Le monde est plus vaste que ce que nous en voyions
Un attroupement s’est formé devant la sortie du métro de la station Colonel Fabien. On entend des cris déchirants. Un homme à terre, paraît inconscient. Il reste immobile. Un autre debout se porte à sa hauteur. C’est lui qui lance de grands cris. Il agite ses bras dans tous les sens, s’emporte, hors de lui. Il s’agenouille sur le corps de l’homme à terre, lui ouvre violemment la chemise dans un geste exagéré. À distance, cela donne l’impression qu’il est en train de l’agresser. Une femme s’interpose pour tenter de le calmer, mais il n’y prête pas attention. Il se relève en continuant de crier. Trois CRS s’approchent très lentement de lui.
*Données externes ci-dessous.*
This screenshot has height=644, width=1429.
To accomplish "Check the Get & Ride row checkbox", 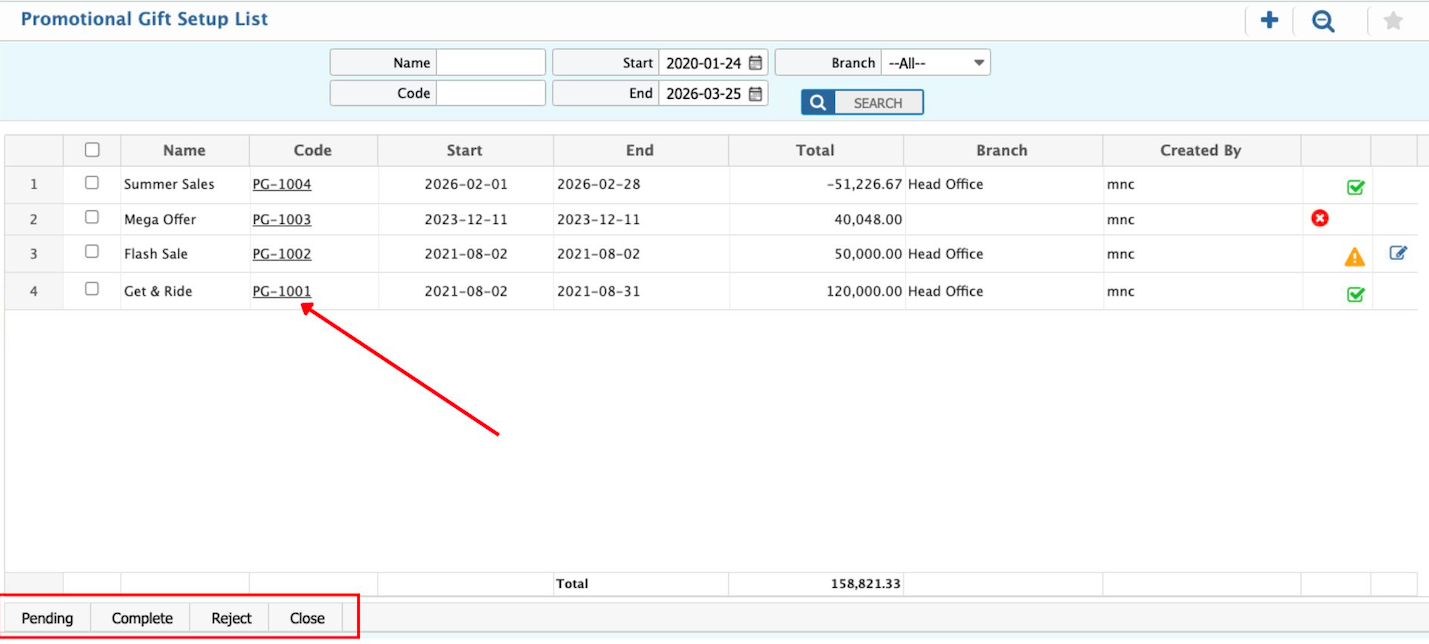I will pyautogui.click(x=92, y=289).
Hors de lui, les yeux exorbités, il les toise et les menace verbalement. Ils lui demandent de se calmer, mais l’homme ne les écoute pas, persuadé qu’ils sont la cause de l’état de son ami. Il connaît l’homme à terre. Il essaie de lui porter secours, de le relever, mais l’autre est passablement éméché, il peine s à se relever. Son pantalon descendu sur les fesses. Les CRS ne parviennent pas à lui faire entendre raison. Ils craignent un mauvais coup, se tiennent à distance en appelant du renfort. Quelques longues minutes plus tard, l’homme qui criait est maintenu au sol par l’un des CRS qui lui crie dessus, deux autres le regardent faire, tandis que cinq autres forment un large cordon de sécurité à cinq mètres de distance. L’homme qui était au sol va mieux désormais, il comprend qu’il ne peut rien faire et qu’il vaut mieux s’en aller discrètement, ce qu’il fait sans tarder. La photographie que je prends à cet instant ne traduit qu’une vision parcellaire de la réalité.